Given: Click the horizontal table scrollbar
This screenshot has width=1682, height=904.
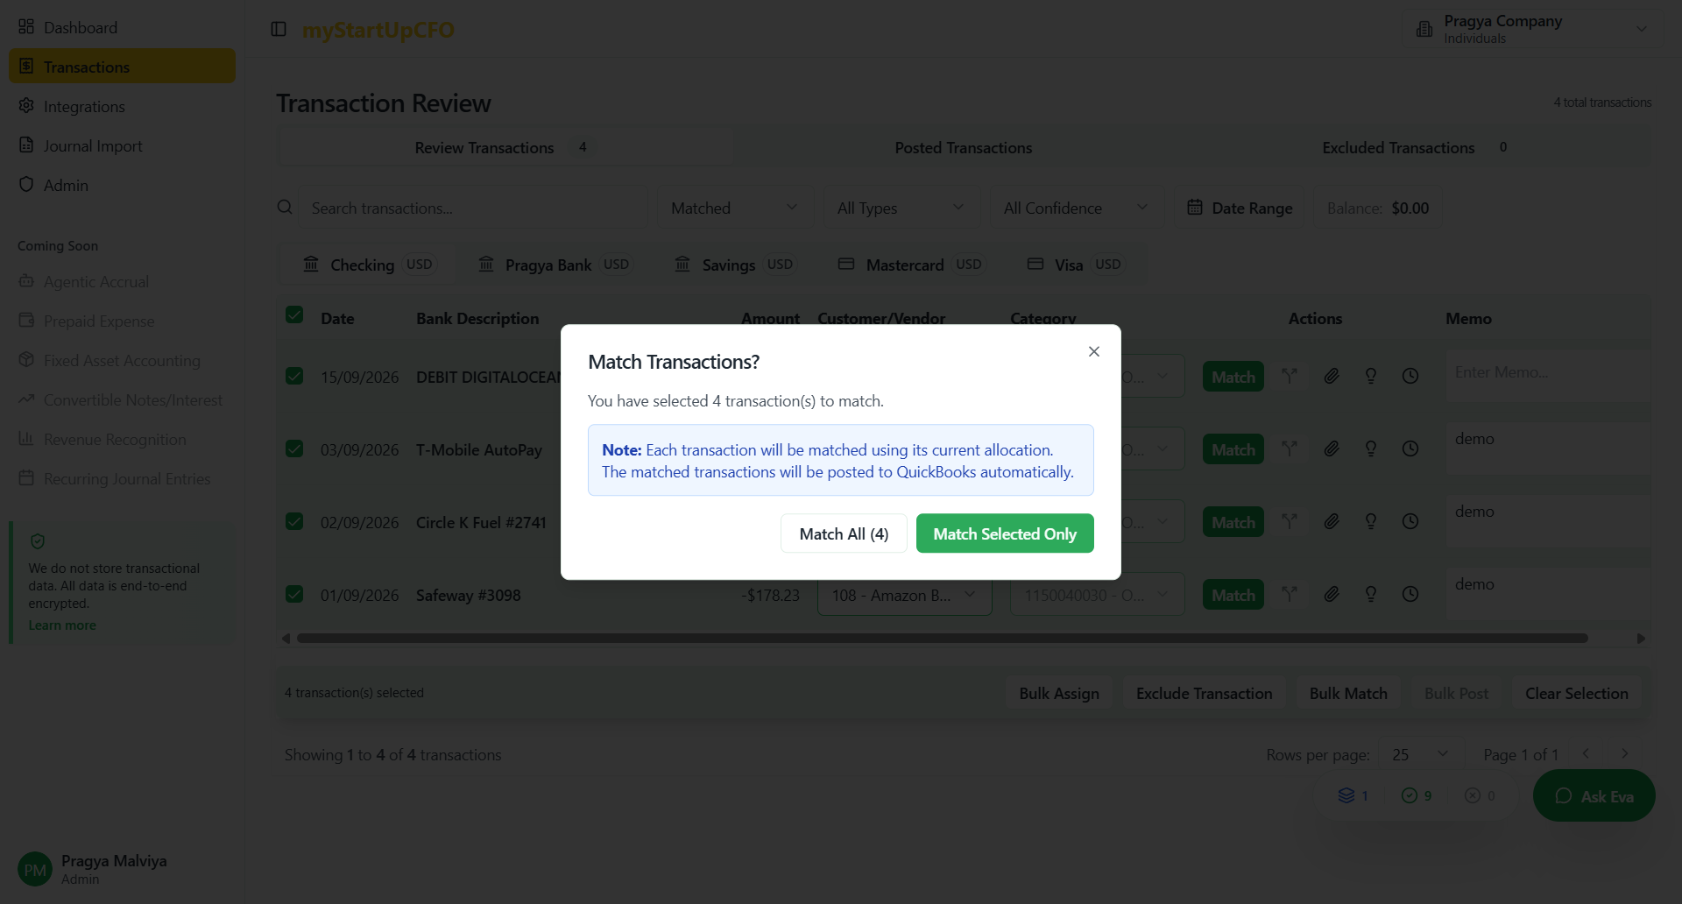Looking at the screenshot, I should click(942, 639).
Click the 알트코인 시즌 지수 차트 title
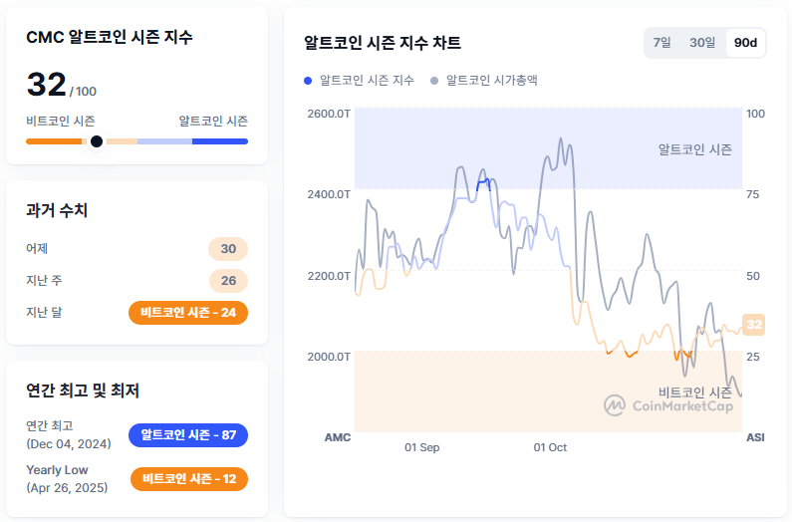 click(383, 43)
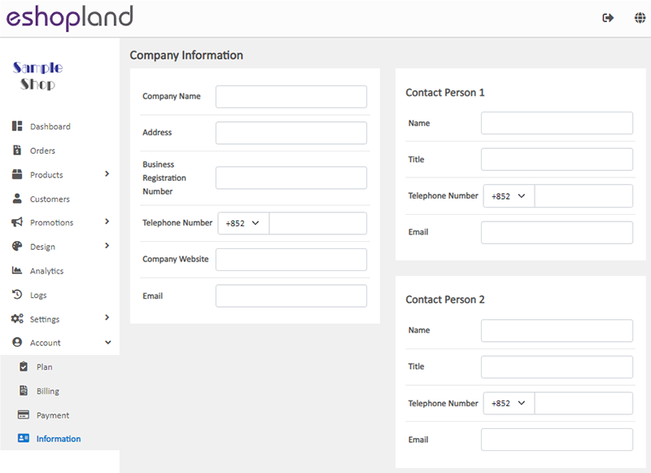Viewport: 651px width, 473px height.
Task: Open the language globe icon
Action: tap(640, 18)
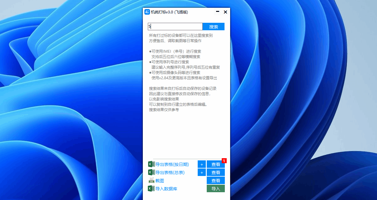Hit the blue 搜索 button

213,27
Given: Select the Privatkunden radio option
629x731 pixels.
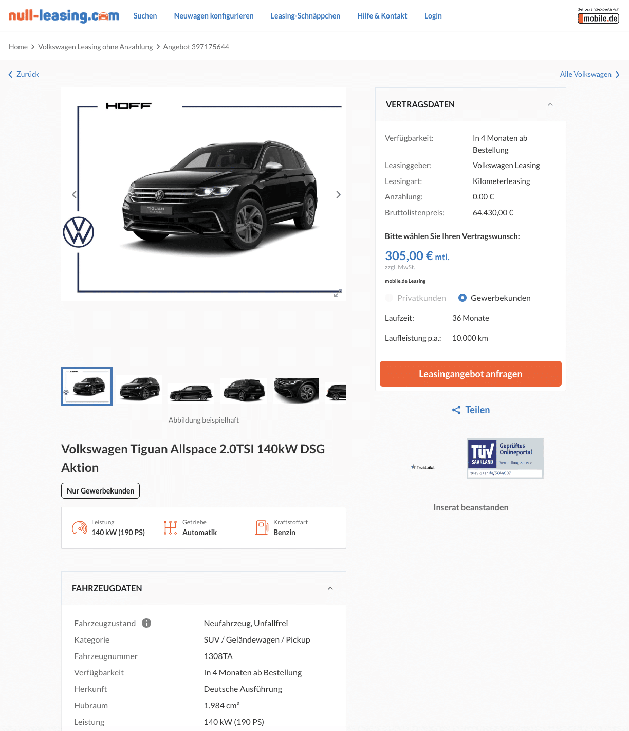Looking at the screenshot, I should click(389, 298).
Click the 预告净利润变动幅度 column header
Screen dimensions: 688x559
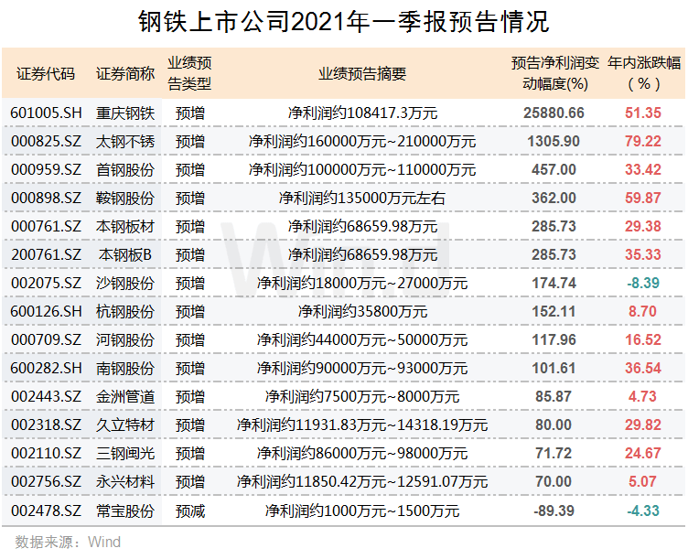point(554,74)
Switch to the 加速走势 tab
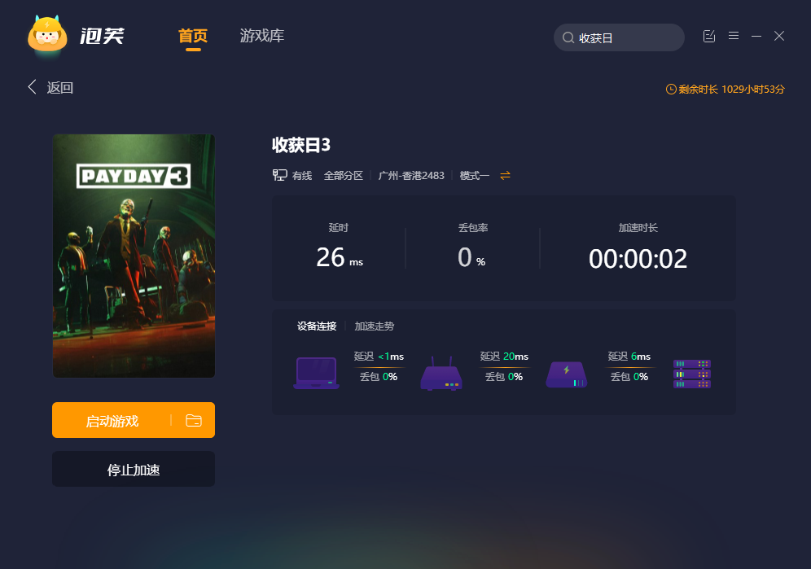 click(374, 326)
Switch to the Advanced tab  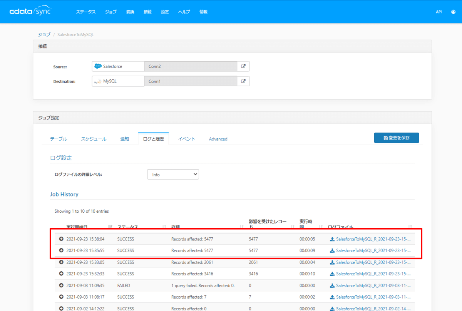click(218, 139)
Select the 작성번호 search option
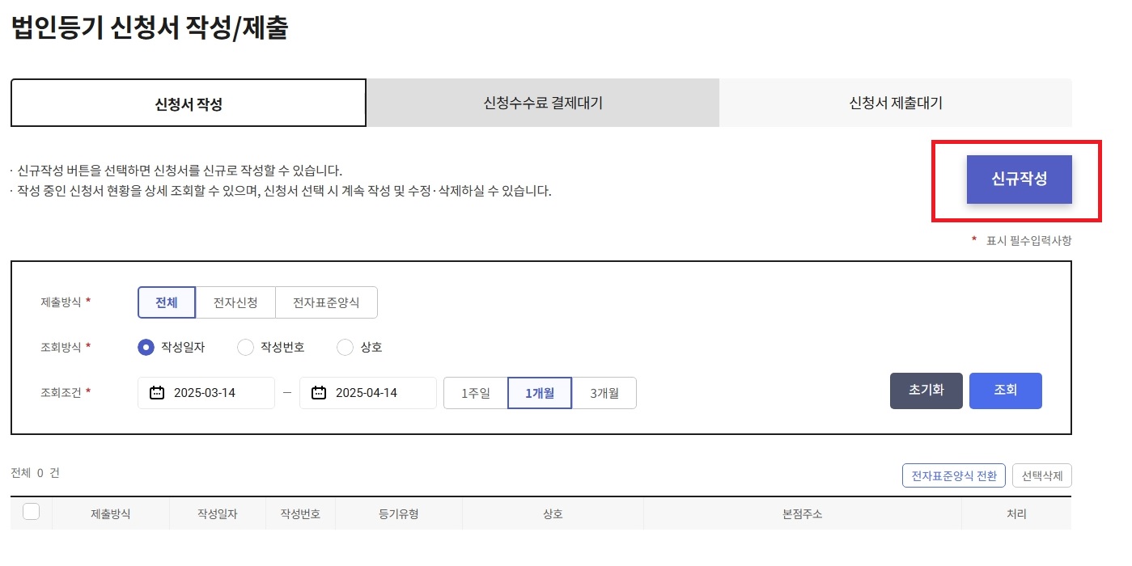Screen dimensions: 1132x566 [245, 346]
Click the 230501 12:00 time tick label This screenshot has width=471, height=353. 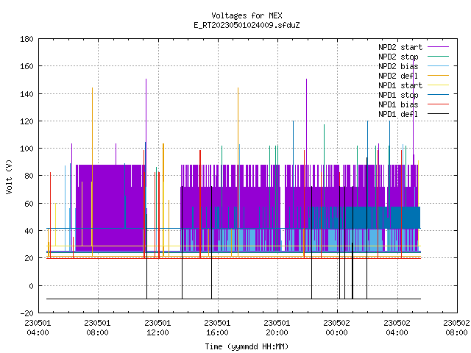tap(157, 328)
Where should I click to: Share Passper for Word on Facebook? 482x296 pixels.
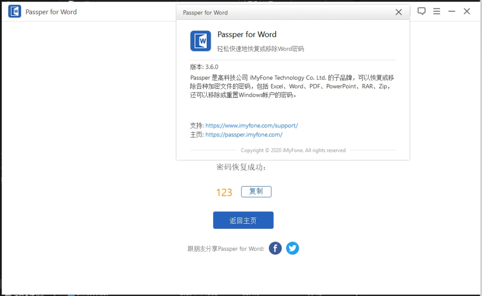275,248
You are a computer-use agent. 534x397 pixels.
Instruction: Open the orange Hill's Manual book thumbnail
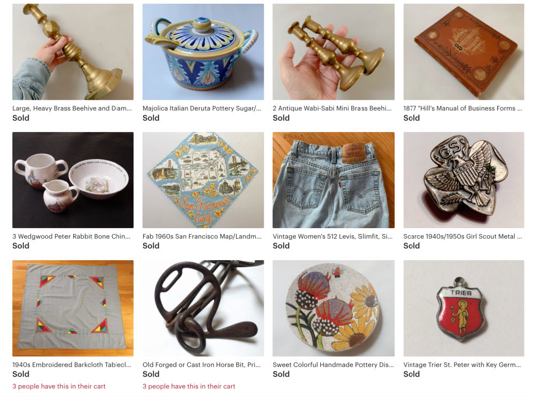point(464,52)
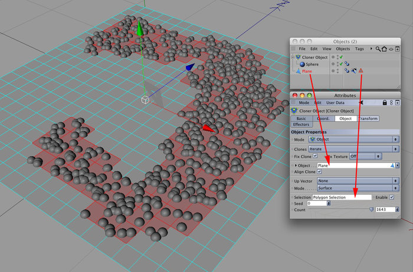Click the eye icon in Objects manager toolbar
This screenshot has height=272, width=413.
click(391, 49)
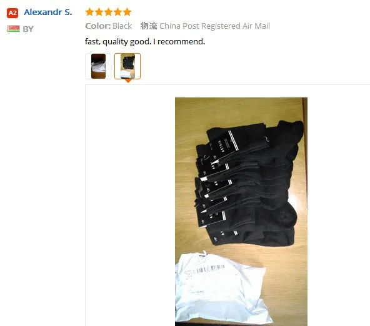The width and height of the screenshot is (370, 326).
Task: Click the Belarus flag icon
Action: [13, 29]
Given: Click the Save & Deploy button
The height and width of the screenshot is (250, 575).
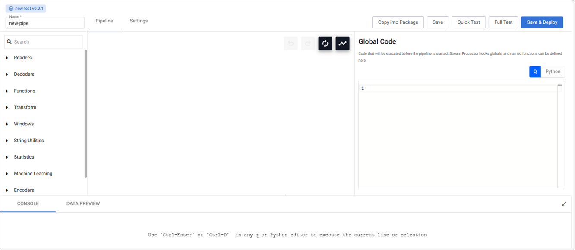Looking at the screenshot, I should [542, 22].
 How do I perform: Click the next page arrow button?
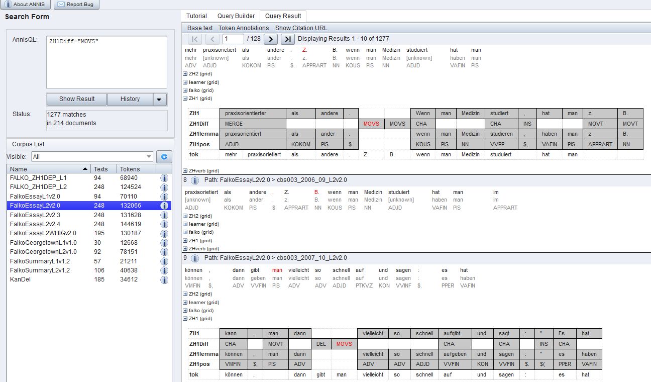(270, 39)
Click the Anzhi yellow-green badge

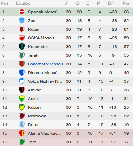(x=22, y=99)
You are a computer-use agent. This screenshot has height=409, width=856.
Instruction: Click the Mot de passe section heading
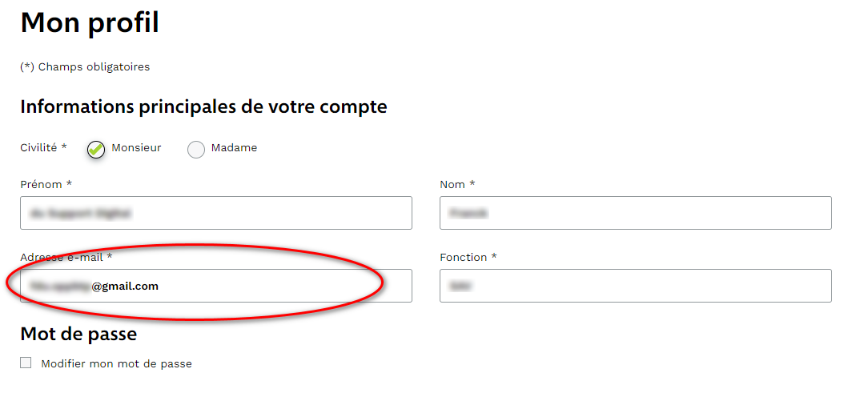78,333
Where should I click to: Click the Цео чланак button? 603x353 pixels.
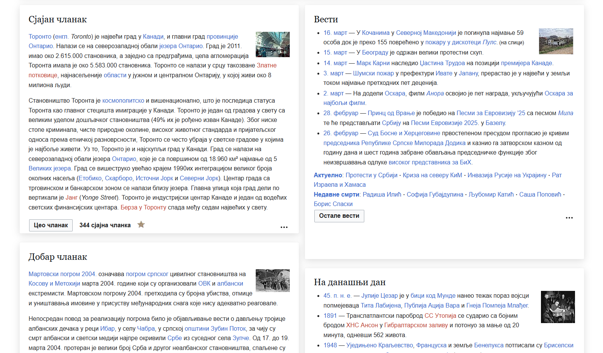point(51,225)
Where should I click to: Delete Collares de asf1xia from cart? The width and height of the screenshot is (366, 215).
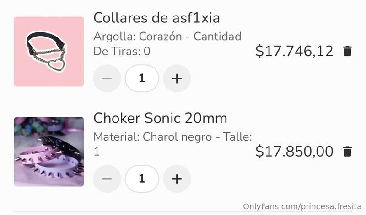coord(347,51)
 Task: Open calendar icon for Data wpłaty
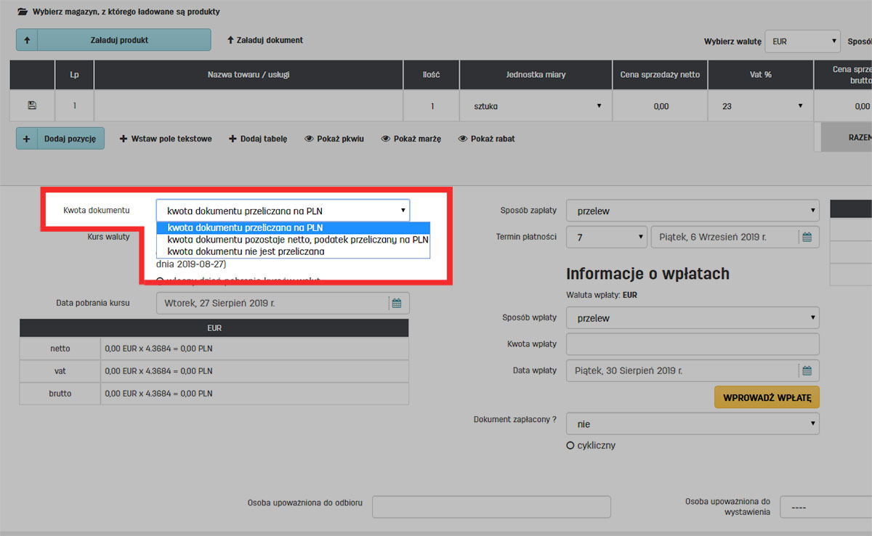(807, 370)
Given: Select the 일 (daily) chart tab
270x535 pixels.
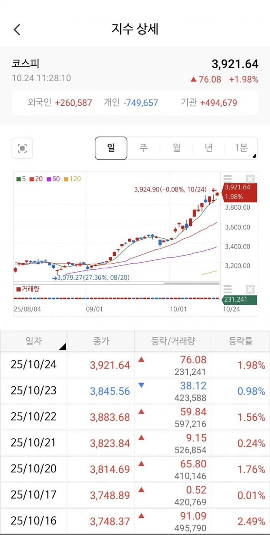Looking at the screenshot, I should click(111, 148).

▶ WHAT THE TASK ASKS: Your answer should hold only the lines from the line with "Where should I click to: Share" through the closing line of the records, restated exactly and free of pictures.

▶ SOLUTION TO THIS TASK:
Where should I click to: Share Passper for Word on Facebook? 482x296 pixels.
275,248
You are a computer-use agent. 534x397 pixels.
Instruction: Open the orange Hill's Manual book thumbnail
point(464,52)
Click the eye icon in Objects manager toolbar
This screenshot has height=272, width=413.
click(391, 49)
The width and height of the screenshot is (370, 326).
Task: Click the Belarus flag icon
Action: [13, 29]
Given: Click the Save & Deploy button
The height and width of the screenshot is (250, 575).
Looking at the screenshot, I should [542, 22].
 How do I perform: Click the next page arrow button?
(270, 39)
Click the Anzhi yellow-green badge

(x=22, y=99)
You are a computer-use agent. This screenshot has height=409, width=856.
Instruction: Click the Mot de passe section heading
78,333
Where should I click to: Click the Цео чланак button? 603x353 pixels.
point(51,225)
Where should I click to: Delete Collares de asf1xia from cart? The width and height of the screenshot is (366, 215).
coord(347,51)
 Task: Open calendar icon for Data wpłaty
(807, 370)
Given: Select the 일 (daily) chart tab
270x535 pixels.
Looking at the screenshot, I should click(111, 148).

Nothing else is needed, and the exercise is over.